CL Thank you very much, both. With this, we have one more from Dr Mike Ryan, please.

MR Again, in terms of vaccine policy, WHO SAGE have looked at the policies for using this vaccine, and certainly the use of this vaccine is primarily and classically associated with the vaccination of contacts of cases, which is assuming some post-exposure element to the vaccination. There then is the possibility of vaccinating people in advance of being exposed, which is vaccinating an at-risk group.

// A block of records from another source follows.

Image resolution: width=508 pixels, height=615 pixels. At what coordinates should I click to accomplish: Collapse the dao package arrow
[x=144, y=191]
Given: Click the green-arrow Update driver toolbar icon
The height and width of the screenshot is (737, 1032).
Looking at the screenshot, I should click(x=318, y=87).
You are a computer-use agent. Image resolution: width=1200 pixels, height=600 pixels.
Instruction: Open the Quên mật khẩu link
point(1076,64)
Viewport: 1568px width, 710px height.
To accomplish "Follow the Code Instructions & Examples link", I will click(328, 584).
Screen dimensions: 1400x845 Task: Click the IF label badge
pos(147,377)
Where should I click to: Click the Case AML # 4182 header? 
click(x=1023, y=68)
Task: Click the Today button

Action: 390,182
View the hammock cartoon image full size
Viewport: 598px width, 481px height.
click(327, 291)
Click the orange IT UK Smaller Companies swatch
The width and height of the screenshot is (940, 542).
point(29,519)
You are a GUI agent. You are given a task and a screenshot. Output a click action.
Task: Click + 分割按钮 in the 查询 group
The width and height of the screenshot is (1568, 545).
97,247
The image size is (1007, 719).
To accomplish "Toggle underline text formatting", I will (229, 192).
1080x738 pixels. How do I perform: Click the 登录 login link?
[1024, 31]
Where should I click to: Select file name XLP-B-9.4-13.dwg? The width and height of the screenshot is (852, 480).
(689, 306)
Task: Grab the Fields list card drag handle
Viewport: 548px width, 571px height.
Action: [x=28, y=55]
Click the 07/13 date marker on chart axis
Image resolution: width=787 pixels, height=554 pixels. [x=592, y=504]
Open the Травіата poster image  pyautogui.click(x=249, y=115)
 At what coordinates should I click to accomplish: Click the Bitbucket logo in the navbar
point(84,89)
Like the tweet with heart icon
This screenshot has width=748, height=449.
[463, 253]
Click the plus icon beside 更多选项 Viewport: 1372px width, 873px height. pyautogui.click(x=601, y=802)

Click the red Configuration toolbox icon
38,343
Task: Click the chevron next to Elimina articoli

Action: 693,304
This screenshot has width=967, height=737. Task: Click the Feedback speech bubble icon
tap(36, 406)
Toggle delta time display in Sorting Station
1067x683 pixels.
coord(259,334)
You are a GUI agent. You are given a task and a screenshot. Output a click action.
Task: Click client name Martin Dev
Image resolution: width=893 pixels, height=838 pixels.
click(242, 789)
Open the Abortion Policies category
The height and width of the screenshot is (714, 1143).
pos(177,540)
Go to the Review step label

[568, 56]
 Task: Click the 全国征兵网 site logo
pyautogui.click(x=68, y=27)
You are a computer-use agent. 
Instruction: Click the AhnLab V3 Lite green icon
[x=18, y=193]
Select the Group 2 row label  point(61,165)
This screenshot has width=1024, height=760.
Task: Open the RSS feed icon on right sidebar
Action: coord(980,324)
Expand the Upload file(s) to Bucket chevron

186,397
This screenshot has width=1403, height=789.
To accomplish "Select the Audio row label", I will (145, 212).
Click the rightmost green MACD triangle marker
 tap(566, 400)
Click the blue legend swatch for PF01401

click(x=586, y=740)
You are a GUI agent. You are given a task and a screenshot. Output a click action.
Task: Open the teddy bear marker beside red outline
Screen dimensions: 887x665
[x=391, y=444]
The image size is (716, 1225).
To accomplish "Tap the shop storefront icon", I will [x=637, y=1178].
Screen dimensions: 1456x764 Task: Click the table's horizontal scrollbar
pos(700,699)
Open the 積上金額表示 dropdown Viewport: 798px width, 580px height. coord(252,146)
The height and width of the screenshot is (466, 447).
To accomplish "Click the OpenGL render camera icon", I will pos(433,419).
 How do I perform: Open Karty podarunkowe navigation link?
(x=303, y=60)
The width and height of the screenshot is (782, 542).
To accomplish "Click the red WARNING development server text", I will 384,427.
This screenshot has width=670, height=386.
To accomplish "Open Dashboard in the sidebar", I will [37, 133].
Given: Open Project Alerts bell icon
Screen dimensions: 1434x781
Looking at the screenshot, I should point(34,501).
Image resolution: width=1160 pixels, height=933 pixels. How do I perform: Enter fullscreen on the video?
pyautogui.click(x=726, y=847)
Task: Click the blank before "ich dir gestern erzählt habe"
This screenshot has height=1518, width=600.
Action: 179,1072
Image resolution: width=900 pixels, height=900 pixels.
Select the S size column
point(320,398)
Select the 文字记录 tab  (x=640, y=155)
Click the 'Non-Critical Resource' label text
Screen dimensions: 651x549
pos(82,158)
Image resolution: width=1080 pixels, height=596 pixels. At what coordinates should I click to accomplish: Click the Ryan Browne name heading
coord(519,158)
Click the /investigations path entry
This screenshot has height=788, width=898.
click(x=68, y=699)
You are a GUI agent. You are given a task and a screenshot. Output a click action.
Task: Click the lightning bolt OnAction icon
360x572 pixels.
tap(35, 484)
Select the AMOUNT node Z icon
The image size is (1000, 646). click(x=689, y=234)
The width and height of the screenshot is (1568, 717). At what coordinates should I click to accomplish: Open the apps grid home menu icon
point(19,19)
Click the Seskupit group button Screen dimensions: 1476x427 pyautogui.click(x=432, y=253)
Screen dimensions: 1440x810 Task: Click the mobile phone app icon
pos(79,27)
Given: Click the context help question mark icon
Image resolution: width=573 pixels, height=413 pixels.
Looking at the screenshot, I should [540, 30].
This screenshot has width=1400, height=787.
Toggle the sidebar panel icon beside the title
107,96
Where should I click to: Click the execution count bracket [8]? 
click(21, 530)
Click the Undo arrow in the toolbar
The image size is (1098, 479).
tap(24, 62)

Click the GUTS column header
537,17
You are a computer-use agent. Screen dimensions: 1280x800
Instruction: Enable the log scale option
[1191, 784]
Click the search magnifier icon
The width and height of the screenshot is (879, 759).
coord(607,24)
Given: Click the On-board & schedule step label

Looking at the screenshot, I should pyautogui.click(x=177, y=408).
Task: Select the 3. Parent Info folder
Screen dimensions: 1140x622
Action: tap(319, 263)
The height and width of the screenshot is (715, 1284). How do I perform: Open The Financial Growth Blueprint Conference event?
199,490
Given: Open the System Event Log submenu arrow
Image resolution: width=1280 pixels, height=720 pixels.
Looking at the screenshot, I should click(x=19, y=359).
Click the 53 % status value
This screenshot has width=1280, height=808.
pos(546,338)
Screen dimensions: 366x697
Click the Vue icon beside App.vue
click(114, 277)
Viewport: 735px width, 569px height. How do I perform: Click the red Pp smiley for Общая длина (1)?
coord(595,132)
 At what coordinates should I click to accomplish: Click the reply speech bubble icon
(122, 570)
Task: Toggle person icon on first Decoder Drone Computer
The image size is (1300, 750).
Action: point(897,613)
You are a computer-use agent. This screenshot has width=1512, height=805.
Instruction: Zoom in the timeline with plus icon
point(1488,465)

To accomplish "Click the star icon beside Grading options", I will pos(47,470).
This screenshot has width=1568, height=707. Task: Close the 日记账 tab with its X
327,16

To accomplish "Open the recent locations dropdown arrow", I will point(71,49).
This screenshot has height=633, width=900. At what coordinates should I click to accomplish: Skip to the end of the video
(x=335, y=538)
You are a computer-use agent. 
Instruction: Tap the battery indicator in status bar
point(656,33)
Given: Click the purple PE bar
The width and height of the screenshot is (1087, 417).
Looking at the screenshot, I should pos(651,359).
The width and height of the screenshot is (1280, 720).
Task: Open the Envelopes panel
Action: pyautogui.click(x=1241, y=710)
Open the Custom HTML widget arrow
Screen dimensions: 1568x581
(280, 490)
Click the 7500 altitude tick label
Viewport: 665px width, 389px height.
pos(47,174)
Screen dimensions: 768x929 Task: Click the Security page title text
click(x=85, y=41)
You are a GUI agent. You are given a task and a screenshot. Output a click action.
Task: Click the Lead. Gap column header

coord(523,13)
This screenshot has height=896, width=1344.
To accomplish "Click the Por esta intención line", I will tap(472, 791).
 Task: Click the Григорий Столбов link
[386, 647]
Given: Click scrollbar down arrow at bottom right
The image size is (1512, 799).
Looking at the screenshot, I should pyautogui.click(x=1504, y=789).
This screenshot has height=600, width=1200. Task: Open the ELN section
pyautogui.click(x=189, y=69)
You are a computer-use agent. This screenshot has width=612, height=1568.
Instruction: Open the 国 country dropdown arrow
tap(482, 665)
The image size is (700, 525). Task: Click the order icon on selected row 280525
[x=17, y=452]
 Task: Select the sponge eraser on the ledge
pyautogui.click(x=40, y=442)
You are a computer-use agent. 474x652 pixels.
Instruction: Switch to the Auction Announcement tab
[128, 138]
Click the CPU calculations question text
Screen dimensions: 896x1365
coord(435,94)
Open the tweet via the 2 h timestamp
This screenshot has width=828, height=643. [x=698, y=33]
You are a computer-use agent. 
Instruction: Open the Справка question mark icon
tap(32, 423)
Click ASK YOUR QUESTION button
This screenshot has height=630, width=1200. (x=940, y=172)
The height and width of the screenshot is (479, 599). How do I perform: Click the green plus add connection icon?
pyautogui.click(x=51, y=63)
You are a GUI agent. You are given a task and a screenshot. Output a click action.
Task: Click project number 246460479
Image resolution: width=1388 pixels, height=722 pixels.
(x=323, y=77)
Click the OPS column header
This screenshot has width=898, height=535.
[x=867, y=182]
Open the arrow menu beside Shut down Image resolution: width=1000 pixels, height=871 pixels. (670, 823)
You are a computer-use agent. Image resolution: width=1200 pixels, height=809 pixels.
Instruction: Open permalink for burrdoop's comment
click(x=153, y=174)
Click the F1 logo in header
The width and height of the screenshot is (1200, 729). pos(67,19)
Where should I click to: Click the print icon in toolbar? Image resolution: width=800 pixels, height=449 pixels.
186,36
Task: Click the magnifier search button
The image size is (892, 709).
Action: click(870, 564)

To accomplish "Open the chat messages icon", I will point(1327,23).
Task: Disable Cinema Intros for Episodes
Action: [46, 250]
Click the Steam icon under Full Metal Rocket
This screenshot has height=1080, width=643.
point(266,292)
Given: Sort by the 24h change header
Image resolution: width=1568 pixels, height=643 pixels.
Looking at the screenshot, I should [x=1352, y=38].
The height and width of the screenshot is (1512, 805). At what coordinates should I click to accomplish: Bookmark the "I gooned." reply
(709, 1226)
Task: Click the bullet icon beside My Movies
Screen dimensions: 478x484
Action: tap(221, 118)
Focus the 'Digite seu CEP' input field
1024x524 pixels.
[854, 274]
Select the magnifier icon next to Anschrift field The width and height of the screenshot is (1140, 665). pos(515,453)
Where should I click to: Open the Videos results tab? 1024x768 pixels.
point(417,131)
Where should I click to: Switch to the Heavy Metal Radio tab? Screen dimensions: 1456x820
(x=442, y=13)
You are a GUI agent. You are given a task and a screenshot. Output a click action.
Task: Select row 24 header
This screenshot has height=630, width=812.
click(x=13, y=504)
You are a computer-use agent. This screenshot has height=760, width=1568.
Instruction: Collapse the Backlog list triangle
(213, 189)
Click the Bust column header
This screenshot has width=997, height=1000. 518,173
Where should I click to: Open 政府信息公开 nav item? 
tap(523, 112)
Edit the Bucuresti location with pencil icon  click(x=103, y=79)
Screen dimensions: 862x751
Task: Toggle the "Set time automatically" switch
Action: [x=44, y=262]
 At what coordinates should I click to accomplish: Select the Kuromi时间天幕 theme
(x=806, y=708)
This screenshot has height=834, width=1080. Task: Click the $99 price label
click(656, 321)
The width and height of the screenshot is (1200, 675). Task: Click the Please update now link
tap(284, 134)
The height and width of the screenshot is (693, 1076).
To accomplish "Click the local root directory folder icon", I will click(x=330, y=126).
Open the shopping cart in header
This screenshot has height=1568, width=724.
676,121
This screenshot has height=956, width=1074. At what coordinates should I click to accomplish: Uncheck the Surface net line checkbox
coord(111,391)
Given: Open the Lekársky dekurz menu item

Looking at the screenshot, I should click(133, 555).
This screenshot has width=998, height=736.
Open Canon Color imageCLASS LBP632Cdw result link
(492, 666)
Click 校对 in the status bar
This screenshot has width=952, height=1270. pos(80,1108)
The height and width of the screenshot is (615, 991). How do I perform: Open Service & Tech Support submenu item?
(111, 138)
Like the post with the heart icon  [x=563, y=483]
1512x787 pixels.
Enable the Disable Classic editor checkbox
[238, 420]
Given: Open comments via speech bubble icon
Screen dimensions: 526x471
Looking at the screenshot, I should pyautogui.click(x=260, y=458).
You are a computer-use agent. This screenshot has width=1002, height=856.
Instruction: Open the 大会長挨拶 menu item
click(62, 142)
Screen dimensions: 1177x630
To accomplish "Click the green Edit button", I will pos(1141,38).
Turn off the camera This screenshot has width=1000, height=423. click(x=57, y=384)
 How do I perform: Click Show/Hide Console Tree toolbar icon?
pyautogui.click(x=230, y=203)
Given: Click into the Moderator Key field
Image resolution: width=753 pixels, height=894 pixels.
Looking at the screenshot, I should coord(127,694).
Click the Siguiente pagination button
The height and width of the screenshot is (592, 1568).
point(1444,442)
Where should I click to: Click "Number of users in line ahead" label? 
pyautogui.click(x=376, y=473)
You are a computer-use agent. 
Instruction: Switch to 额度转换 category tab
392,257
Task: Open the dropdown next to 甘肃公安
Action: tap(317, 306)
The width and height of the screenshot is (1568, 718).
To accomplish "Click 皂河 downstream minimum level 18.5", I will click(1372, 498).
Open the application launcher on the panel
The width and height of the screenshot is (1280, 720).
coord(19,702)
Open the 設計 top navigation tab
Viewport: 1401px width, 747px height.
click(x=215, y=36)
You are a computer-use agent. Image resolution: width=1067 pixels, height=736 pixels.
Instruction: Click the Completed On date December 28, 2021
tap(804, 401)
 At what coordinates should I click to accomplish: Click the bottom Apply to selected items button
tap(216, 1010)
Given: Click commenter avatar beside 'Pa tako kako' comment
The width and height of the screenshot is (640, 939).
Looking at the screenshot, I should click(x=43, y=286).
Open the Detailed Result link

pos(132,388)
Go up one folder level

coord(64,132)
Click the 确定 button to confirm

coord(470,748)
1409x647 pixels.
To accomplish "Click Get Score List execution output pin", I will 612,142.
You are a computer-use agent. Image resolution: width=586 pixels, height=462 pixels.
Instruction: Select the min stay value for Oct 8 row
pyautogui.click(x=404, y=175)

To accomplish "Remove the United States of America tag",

And in that sense, when we talk about trying to use this vaccine as a measure to stop this outbreak or to control this outbreak, we really want to see these vaccines used in that context, in the context of those most at risk, to protect those most at risk. Those most at risk are those who are currently in contact with the virus or those likely to be exposed to that virus. So in terms of prioritisation here, we need to look at the equity and solidarity issues not purely in a geographic context, but we need to look at these in terms of the people who are most likely to suffer exposure to this disease.
00:22:08

Secondly, it’s important to remember that when this vaccine is given in a pre-exposure context, it is not like giving an antiviral. It takes time for vaccines to work. And in this case, it can take up to three weeks, I believe, for this vaccine to take full effect. So being vaccinated does not give you instant protection. The best way to avoid this infection is to avoid being exposed to it, and if you are exposed to it, to avoid being the person that transmits that further to somebody else.

So breaking the chains of transmission are about preventing onward transmission. That has both a behavioural element but it also has a very strong additional element, that if vaccines are used properly, judiciously and in the right people, vaccines can be very effective at preventing onward transmission of this virus.